C’mon people. DO you REALLY need me to review this? What are you expecting? Trip hop? Cyber metal? Classical music? This is a Nile album fer chrissakes, and that alone will essentially dictate whether you buy this or not based on your opinion of the last three albums. My only dilemma is dressing up this review of what is essentially a singularly themed take on death metal enough to please the fan boys or to diss it as it currently the trend.
So album number four from Saunders and his cronies, now with Greek drummer George Kollias (Nightfall) attempting to fill the considerable shoes of Derek Roddy, Pete Hammoura, and Tony Laureano, and boy does he. The question for most Nile fans won’t be whether they get this album, I’m sure most already own it; the question is how does it stack up to the prior albums? Pretty well, like I said earlier what are you expecting? This is ferocious, often brilliant shredding death metal with Egyptian overtones, so in that aspect it essentially follows the exact same template of the prior three albums, and it all honestly is interchangeable with anything preceding it. There’s the usual injections of haunting, otherworldly instrumentation (“Dusk Falls Upon the Temple of the Serpent on the Mount of Sunrise”, “Spawn of Uamenti”), some wrist mangling blasters (“Cast Down the Heretic”, “The Burning Pits of the Duat”) and some epic, doomy dirges (“User-Maat-Re”, “Von Unaussprechlichen Kulten”) so it touches all of the expected Nile bases with talent and skill aplomb.

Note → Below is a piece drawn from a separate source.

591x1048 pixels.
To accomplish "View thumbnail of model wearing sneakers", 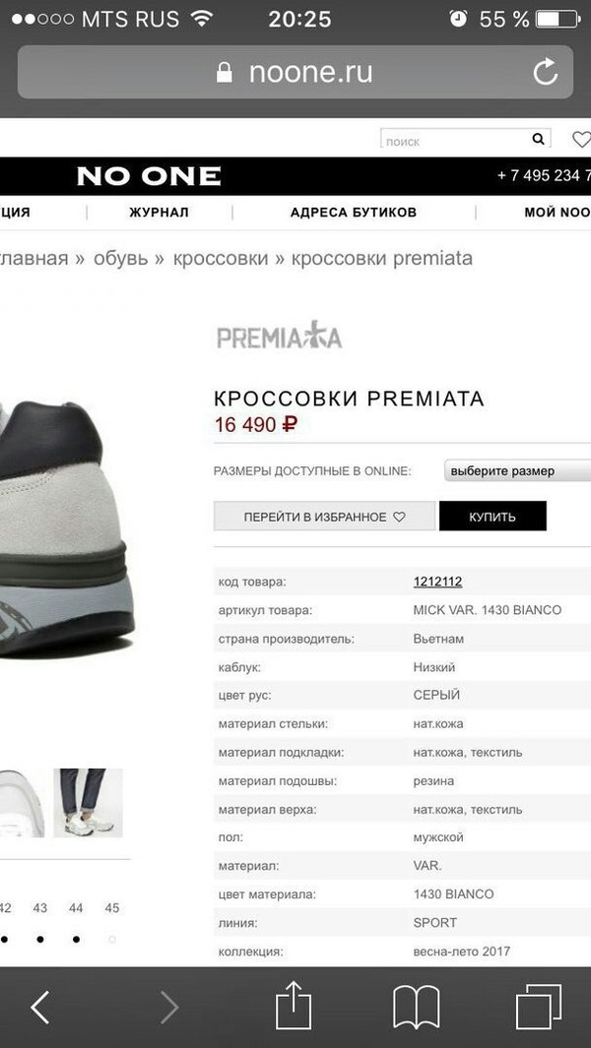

I won’t bore you with song by song descriptions as if you own any Nile album, you know the score by now. The thing is with the album, despite it’s at time vast savagery and deft levels of complexity, its missing ‘something’. That something isn’t speed as tracks like the aforementioned “Cast Down the Heretic”, “Sacrifice Unto Sebek”, “The Burning Pits of the Duat” and “Lashed to the Slave Stick” are arguably Nile’s most brutally concise, direct and possibly “Egypt” free tracks, it’s the longer epic songs that don’t click for me. “User-Maat-Re”, “Von Unaussprechlichen Kulten” and the title track try everso hard to recreate the sweeping majesty of the likes of ‘To Dream of Ur” and “Unas, Slayer of the Gods”, but just don’t imbue the same mix and dread and undulating grandeur. Still, don’t let that detract you Nile fans, the fast songs pretty much make this album a way above average death metal.
The now experienced Neil Kernon (Cannibal Corpse, Deicide), fills out Nile’s sound better than their prior albums with everything being less muddier than before and it seems to favor the slightly less forceful Egyptian elements (there’s no extended monkish chants). Of course lyrically there’s no surprises from the pen of Mr. Sanders who displays his painstaking research in the subject matter for each song (even using actual wav files of various Crocodile calls and roars for “Spawn of Uamenti”), but it’s rather ineffectual considering the three way vocal attack of Sanders, Jon Vesano, and Dallas Tyler Wode is a virtual grunt fest. Wode is now fully involved on the song writing, possibly explaining the slightly less gregarious ethnic elements that are now more intertwined in the longs rather than needless filler (“Chapter of Obeisance Before Giving Breath to the Inert One in the Prese” and the Lovecraftian lore inspired “Von Unaussprechlichen Kulten” or “Of Nameless Cults”).
Ultimately Annihilation of the Wicked is a damned good album, and will no doubt garner much well deserved year end credit, as skill wise and song writing wise, Nile appear to be the US’s cream of the crop. However, I can’t flag that ‘running in place feeling’ that Nile has painted themselves into a stylistic corner (by choice obviously). How many brutal Egyptian themed death metal albums can you make before its starts to get a little ‘samey’ and predictable (“Von Unaussprechlichen Kulten” vs. “Unas, Slayer of the Gods”)? My opinion? Four.